Determination of minimum bactericidal concentration (MBC)

MBC was determined by spotting a 10 μL suspension from all no visible growth (synthesised compounds: anthraquinone-TPP conjugates 4 & 5) and controls wells onto Mueller-Hinton agar. Agar plates were incubated at 37°C for 72 h for M. smeg mc²155 and 37°C for 24 h for S. aureus. The MBC was determined as the lowest drug concentration exhibiting no visible growth on Mueller-Hinton agar after the respective incubation periods.

Intracellular mycobacteria infections in THP-1 cells

THP-1 human monocytic cells purchased from ECACC/PHE (Catalog no. 88081201) were routinely cultured in T75 flasks in Roswell Park Memorial Institute (RPMI; Sigma)-1640 supplemented with L-glutamine, NaHCO3, 10% heat-inactivated fetal bovine serum (FBS), and 100 U/mL pen/strep, at 37°C with 5% CO₂. THP-1 cells were seeded at 2 × 10⁴ cell/well in a 96 well plate and differentiated for 24 h with 20 ng/ml phorbol 12-myristate 13-acetate (PMA; Sigma) in media (RPMI – supplemented with L-glutamine, NaHCO₃, 10% FBS, and 100 U/mL pen/strep) to prime the THP-1 monocytes into macrophage-like cells.

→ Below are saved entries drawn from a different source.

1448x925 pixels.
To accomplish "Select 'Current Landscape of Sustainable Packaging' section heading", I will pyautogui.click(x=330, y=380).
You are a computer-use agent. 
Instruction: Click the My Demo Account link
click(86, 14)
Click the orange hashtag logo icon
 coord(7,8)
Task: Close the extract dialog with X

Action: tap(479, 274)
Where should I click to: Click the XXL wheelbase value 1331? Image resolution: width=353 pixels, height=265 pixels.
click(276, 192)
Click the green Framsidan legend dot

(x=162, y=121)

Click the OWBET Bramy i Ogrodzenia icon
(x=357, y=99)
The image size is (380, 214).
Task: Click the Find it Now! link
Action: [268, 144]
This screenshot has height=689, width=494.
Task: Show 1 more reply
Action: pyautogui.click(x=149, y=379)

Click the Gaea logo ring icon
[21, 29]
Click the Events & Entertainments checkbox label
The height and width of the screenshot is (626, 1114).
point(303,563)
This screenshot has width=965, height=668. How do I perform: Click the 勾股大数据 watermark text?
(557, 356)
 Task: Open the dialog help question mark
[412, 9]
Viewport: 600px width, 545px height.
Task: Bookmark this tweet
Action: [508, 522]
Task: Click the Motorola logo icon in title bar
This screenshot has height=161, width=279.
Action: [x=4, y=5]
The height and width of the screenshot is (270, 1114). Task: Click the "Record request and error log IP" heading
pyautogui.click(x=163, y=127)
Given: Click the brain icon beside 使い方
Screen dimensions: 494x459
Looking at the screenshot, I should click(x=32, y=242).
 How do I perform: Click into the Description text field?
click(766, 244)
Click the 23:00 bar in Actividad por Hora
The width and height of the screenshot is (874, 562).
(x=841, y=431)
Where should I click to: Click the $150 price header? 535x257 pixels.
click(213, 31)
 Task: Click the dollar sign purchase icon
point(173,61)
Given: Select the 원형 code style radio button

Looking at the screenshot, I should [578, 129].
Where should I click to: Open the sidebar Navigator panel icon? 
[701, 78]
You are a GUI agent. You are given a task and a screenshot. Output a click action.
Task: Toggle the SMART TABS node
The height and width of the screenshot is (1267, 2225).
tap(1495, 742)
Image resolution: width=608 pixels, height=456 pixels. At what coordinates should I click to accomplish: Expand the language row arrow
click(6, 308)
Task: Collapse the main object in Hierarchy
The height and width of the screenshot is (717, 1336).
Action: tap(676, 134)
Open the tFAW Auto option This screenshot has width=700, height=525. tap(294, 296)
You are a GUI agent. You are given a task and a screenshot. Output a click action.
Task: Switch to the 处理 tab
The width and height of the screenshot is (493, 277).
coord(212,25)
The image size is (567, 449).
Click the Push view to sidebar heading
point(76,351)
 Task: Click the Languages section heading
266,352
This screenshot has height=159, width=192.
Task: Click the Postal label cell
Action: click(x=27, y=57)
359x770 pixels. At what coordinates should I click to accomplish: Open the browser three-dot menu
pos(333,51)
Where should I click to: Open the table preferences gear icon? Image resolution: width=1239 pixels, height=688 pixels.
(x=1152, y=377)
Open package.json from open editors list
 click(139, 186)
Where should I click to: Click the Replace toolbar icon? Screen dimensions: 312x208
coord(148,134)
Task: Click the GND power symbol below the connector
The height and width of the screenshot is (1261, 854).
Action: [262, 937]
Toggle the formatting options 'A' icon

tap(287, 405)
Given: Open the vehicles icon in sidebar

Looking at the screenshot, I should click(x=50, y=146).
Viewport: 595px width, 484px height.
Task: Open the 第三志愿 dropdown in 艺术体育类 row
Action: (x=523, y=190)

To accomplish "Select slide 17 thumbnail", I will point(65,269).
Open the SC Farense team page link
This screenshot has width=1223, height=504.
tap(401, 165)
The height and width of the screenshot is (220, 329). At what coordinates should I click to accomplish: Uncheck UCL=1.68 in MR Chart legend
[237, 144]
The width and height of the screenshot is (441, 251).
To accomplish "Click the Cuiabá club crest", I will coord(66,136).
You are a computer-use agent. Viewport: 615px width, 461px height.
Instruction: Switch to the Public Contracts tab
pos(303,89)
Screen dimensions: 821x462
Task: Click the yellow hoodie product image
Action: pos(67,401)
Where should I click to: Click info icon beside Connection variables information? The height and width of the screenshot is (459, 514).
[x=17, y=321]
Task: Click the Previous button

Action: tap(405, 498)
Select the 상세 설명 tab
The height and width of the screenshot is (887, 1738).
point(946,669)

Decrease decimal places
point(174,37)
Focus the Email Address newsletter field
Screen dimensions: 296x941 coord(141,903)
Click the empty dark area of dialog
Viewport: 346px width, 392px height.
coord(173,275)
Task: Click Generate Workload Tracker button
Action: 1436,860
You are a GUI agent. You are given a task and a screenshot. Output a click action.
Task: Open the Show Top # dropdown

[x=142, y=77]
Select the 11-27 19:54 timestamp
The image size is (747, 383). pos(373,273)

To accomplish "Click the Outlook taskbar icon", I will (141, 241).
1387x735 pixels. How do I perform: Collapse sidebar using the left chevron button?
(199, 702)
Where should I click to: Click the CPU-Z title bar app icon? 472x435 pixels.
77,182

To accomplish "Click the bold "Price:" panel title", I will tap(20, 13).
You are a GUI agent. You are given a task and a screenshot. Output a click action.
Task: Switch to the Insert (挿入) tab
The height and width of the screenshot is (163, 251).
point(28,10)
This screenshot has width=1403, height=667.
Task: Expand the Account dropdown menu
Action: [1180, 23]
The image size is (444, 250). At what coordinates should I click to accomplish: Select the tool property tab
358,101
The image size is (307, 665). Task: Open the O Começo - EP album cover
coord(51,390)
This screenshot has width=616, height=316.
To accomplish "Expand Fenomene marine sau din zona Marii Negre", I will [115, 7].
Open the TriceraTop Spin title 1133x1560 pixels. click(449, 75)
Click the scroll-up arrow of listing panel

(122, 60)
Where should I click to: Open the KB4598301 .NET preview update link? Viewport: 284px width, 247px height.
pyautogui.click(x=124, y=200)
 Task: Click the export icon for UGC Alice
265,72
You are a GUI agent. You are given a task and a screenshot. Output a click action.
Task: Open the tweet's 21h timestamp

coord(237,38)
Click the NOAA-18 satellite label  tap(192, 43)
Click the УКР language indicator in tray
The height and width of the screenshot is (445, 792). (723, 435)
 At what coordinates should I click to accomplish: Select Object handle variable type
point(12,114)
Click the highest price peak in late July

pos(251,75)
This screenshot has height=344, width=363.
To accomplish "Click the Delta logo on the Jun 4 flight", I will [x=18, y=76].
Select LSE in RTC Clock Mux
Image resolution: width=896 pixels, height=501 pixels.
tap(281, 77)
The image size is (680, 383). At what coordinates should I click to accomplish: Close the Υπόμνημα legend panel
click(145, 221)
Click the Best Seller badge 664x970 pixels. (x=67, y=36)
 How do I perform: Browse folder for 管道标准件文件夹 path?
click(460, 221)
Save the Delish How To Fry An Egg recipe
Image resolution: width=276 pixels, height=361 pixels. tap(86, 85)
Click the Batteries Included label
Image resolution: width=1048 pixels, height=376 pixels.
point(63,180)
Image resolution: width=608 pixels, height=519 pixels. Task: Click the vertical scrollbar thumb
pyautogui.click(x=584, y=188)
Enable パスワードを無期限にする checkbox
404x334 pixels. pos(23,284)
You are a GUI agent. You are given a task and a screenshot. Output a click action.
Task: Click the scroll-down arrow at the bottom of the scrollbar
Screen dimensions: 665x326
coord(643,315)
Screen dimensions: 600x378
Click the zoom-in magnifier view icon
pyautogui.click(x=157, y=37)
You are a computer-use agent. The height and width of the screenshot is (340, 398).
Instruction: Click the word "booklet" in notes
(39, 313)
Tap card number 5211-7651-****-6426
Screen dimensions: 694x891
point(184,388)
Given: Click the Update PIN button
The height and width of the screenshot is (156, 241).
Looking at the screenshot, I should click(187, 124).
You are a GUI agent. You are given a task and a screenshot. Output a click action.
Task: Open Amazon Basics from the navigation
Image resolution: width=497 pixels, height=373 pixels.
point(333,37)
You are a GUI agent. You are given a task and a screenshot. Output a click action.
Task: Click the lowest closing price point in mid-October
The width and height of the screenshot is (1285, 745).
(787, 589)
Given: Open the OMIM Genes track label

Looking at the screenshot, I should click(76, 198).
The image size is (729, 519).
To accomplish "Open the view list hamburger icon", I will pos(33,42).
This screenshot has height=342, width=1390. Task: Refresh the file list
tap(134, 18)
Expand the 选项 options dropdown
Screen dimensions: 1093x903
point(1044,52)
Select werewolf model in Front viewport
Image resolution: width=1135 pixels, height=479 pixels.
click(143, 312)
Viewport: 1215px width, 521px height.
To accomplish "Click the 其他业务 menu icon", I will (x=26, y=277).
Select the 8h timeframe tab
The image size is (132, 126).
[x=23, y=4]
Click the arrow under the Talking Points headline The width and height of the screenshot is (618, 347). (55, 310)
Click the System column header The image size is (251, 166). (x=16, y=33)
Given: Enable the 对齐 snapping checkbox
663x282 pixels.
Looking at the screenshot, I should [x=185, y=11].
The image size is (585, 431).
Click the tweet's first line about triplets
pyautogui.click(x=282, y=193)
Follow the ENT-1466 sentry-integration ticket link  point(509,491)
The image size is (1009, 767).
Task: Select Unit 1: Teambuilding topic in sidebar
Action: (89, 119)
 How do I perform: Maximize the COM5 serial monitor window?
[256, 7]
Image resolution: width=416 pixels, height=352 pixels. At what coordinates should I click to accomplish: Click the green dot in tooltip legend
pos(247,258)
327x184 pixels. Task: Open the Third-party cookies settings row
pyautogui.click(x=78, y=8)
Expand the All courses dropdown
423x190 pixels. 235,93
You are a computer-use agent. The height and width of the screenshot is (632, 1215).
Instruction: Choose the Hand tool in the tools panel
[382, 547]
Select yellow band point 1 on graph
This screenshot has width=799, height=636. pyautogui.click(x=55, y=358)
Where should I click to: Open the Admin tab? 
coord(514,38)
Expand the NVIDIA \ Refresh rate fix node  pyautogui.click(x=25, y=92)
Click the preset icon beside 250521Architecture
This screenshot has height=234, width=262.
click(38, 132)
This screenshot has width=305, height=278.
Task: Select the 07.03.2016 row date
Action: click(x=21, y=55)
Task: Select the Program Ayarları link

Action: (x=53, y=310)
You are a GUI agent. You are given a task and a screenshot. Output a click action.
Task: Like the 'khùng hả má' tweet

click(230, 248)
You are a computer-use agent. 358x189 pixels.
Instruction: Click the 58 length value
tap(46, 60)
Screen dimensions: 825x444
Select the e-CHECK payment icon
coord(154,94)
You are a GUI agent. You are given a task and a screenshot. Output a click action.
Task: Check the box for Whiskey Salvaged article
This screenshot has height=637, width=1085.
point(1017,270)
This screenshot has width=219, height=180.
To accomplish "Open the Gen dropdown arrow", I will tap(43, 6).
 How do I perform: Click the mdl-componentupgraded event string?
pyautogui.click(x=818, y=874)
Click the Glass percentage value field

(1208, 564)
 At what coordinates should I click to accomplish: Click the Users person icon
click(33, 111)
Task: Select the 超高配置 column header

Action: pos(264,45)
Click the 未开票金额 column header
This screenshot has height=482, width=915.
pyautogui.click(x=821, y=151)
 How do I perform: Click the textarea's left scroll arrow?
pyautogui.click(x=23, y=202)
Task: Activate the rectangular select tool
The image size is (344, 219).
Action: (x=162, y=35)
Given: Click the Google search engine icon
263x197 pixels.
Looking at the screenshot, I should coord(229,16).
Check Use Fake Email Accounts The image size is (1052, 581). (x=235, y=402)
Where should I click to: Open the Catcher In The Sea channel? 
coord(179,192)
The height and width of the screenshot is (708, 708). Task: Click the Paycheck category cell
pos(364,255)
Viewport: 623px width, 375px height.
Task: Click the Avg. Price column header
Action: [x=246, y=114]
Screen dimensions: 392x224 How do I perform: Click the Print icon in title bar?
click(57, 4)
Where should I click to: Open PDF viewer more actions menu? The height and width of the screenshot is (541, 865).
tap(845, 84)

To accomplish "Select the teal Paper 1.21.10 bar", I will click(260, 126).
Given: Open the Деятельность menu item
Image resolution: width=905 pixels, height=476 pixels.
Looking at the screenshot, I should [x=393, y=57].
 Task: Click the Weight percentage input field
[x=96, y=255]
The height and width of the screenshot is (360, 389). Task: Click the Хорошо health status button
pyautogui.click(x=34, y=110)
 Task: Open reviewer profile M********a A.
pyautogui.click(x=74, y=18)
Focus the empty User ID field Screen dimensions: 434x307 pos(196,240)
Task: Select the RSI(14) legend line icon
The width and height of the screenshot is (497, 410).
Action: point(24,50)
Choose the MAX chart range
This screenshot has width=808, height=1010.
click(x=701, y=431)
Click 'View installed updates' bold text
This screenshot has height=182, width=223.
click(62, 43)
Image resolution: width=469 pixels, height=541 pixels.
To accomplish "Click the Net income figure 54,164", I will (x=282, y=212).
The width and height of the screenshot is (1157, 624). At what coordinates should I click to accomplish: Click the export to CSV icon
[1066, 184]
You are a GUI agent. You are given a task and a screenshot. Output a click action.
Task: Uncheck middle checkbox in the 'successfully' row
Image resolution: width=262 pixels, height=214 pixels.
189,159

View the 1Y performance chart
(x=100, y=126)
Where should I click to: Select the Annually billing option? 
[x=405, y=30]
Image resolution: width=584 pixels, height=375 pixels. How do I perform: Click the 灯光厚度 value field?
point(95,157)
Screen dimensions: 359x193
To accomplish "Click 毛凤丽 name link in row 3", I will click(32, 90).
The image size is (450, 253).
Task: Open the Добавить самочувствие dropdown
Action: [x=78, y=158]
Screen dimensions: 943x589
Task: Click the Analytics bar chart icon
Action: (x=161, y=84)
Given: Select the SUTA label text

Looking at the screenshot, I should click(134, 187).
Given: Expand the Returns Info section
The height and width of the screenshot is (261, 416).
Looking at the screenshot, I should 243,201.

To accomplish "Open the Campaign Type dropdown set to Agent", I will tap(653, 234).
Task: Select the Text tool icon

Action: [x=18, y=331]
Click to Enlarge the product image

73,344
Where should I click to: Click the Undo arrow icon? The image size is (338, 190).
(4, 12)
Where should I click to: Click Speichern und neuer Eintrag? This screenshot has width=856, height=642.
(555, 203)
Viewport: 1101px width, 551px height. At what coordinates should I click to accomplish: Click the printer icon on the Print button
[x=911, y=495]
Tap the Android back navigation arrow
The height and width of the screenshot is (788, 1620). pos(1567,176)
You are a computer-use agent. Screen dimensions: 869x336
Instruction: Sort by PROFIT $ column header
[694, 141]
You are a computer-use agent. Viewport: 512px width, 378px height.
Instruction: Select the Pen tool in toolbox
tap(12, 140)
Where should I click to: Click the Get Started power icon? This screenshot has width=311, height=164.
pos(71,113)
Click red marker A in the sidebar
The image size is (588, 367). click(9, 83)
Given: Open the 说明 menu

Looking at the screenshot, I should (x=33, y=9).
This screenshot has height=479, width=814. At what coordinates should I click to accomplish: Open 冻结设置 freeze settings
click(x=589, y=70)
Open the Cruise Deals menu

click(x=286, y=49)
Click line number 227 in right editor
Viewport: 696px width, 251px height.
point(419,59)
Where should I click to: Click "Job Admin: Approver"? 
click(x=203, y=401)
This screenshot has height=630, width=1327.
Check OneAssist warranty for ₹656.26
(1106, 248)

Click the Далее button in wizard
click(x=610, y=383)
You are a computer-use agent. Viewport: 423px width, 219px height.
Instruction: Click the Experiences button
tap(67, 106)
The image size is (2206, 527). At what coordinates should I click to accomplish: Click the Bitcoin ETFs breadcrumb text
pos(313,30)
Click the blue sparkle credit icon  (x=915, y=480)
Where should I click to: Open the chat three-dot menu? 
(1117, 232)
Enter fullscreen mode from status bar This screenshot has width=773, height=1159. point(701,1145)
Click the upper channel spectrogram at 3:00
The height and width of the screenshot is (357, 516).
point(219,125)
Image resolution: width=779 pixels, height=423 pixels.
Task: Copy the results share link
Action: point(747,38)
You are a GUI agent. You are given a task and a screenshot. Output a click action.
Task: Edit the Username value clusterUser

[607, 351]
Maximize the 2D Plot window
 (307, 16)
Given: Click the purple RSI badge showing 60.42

Cells were washed and left for a further 24 h in fresh complete media.

M. smeg mc²155, was maintained as described previously. Cultures were maintained in the mid-log phase, and concentrations were adjusted for infection based on growth curves (Supplementary Information File, entry no.11). Differentiated THP-1 cells were infected with M. smeg mc²155 at a multiplicity of infection (MOI) of 1:5 in antibiotic-free complete RPMI media for 4 h, followed by 2× cells wash with warm PBS. After each wash step, infected cells were suspended in antibiotic-free media for 24 h prior to treatments.

Compounds (4) and (5) were resuspended in DMSO to obtain 10 mg/mL stock concentrations. Serial dilutions were performed in sterile ultrapure water (Omnipure) to the following concentrations: 0, 0.5, 1.0, 2.0, 4.0, 8.0, 16.0 and 32.0 µg/mL for 4, 24 and 48 h. The following controls were used: DMSO (vehicle control), 0 µg/mL concentration also contained ultrapure water (another vehicle control), media only (negative control) and media with no cells (blank). Following treatments, THP-1 cells were lysed using 1% Triton × (Thermo Fisher Scientific) for 10 min. Lysate was collected and serial dilutions 10-1–10-8 were made. The serial dilutions were spotted on to Mueller Hinton agar plates using the Miles and Misra method. Colony counts were measured following the growth of M. smeg mc²155, on solid agar after incubation for 48 h.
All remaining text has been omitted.